How To Make Large Purchases Without Going Into Debt

So you’ve received a save the date for your BFFs wedding. While estimating just how much that’s going to cost, you’ve also been thinking about updating your apartment, or taking a much-deserved vacation. Not to mention, you’ve been meaning to upgrade your wardrobe. Unfortunately, doing all of these things at the same time is not possible, but where do you even begin? Past you might have just charged it all to your credit card and hoped for the best—but not this time. There’s a way to make all of these large purchases happen without racking up credit card debt. We’re not going to lie, it’s going to take time, dedication, and a whole lot of self-control, but the result will be so worth it.

Determine How Much It’s Really Going to Cost

This first step requires research—lame, yes, but essential. Once you confirm the event date or approximate purchase date for an item, schedule your calendar like you would for a real meeting. During this time, write out everything you need to consider for the purchase.

Here’s an example for your BFFS wedding:

  • Transportation to and from the wedding venue
  • Accomodations (Airbnb, hotel, etc.)
  • Attire (is there more than one fashion moment? Itemize!)
  • Gift (How many? Look at the registerty to get a sense of price point too)
  • Extras: Engagement party events, bachelorette, etc.
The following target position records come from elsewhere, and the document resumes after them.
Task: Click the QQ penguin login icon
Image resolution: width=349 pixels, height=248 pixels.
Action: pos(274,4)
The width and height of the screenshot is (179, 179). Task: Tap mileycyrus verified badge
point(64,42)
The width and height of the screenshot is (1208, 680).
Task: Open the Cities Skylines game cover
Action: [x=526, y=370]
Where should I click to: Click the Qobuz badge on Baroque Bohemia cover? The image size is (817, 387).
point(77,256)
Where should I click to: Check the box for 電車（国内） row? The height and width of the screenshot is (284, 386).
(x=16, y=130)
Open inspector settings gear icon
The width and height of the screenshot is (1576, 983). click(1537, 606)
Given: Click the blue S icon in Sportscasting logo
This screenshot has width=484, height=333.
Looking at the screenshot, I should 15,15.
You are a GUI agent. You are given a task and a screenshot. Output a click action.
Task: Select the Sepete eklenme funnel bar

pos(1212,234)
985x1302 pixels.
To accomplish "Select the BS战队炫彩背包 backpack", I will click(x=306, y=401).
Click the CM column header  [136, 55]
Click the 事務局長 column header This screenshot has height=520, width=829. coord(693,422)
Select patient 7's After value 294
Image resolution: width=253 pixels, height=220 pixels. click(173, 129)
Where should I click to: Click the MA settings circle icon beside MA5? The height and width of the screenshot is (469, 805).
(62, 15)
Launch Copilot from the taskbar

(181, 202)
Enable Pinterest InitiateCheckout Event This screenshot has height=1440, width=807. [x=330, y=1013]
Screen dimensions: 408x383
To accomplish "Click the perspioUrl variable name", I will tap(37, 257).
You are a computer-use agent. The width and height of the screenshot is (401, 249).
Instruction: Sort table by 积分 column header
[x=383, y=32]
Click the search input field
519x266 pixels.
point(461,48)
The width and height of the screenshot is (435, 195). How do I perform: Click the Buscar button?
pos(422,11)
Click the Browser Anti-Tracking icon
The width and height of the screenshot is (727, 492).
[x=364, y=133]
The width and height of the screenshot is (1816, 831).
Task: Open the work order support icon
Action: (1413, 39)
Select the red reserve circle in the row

And another example if you’re buying a new phone:

  • Transfer costs
  • Insurance
  • tax
  • Protection plans
  • monthly bill
  • phone cases

Pro Tip: Microsoft Excel is your best friend. Once you have your itemized list of expenses, research approximate costs. This will vary based on where you live and what you’re buying, but it’ll give you an approximate number and you can begin to map out your timeline for saving.

Create a Timeline

Time to practice our elementary math skills. Luckily, Excel and well, the internet, make it very easy to create a savings timeline. If it’s a $500 purchase and you have six months to save, plan to put away $84 per month, as long as you can afford it. Or, use a bi-weekly method. This works well if you can transfer the savings amount right out of a bi-weekly paycheck. Microsoft makes it easy to find out how much you need to save with this savings estimator.

Make Room in Your Budget

This isn’t the easiest step as it requires us to be really honest with how we’re spending. Ask yourself, “Where can I fit in savings for this purchase?” The key is that longer timelines allow you to put away less money each month. If you have less time, make sure you’re not interfering with “must-pay” expenses like rent, utilities or credit card payments. On the other hand, your monthly restaurant or shopping allowance can be trimmed to make room for extra savings. Budget planners like YNAB and Mint are free and easy to use in order to get started.

Source: Color Joy Stock

Put Your Identified Savings into a Separate Account

We’ve made it here, so let’s make sure we don’t spend our savings accidentally. An easy way to do this is setting up an auto-transfer into a high-yield savings account immediately after getting paid, or just set up an automatic transaction to a different account every week or month. PNC Virtual Wallet makes this easy to do. Fidelity and Charles Schwabb both offer high yield savings accounts with free transfers to other banks.

Congratulate Yourself!

Proactive saving is a strategy worth celebrating. Make time to congratulate yourself, without spending of course! You can journal the experience, or put on your favorite song and break out into dance. Whatever makes you happy, just make sure you thank yourself. Plus, when you take a moment to acknowledge your hard work, you’re more likely to practice this positive behavior again.

Turn This Practice Into a Habit

If you make it to this step, why not continue the practice? You’ve found a place in your budget for this savings, so now you can put it towards your emergency fund, or the next big purchase on your list.

Don’t forget, making time for your money is self-care.